In its June 2016 report, MedPAC recommended to Congress that CMS financially support FECs in rural communities through federal, state, or county grants or stipends, and create local bond issues or tax levies. MedPAC has proposed similar solutions to prevent CAH closures. Most importantly, the Federal Government could shift current funds allocated for CAHs that have closed to help subsidize replacement FECs.

Finally, there are concerns about FEC pricing, specifically the practice of charging facility fees similar to hospital-based EDs. This can make FECs a costly proposition, but is justified by the high cost of maintaining advanced equipment and being open 24/7. To address these concerns, some FEC operators have developed a hybrid model where separate FEC and urgent care functions exist within the same location.
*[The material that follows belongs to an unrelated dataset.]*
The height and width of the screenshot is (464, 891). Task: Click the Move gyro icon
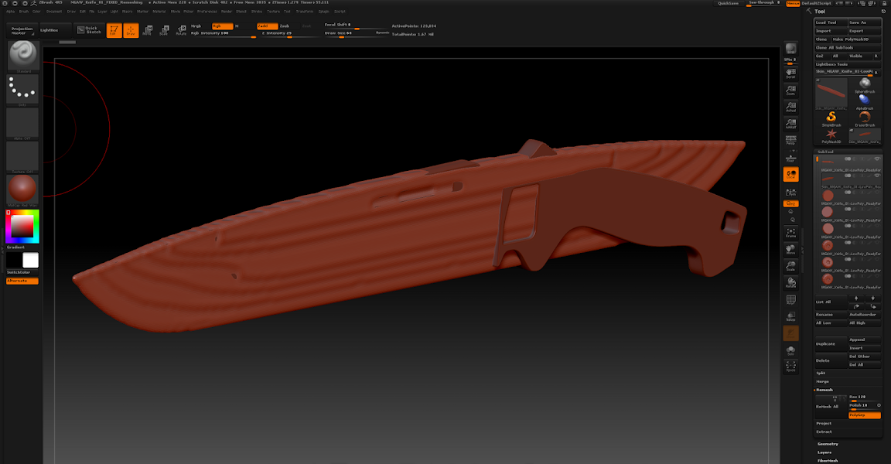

Lower-acuity patients are triaged to the urgent care side and reimbursed using the lower-cost CMS urgent care fee schedule. By allowing appropriately triaged, higher-severity patients to be treated on the FEC side and reimbursing the hospital facility fee or creating a new hybrid FEC fee structure when more intensive services are needed, CMS could economically support greater access to higher-acuity emergency care.

While most recent health policy changes have been centered around improving access to coverage and reimbursement for high-quality care, the ever-growing crisis of poor access to care for rural populations has gone largely unaddressed. We urge Congress and the new administration to prioritize rural health and address barriers to allowing the FEC model to become a viable solution in addressing the rural health care access crisis.

Author’s Note

Dr. Pines is a recipient of a separate research contract with Adeptus, Inc. to study independent freestanding emergency centers. Adeptus did not fund this article and did not take any part in its writing. Dr. Ernst is the President and Chief Medical Officer of EPOWERdoc, a Healthcare Software Company.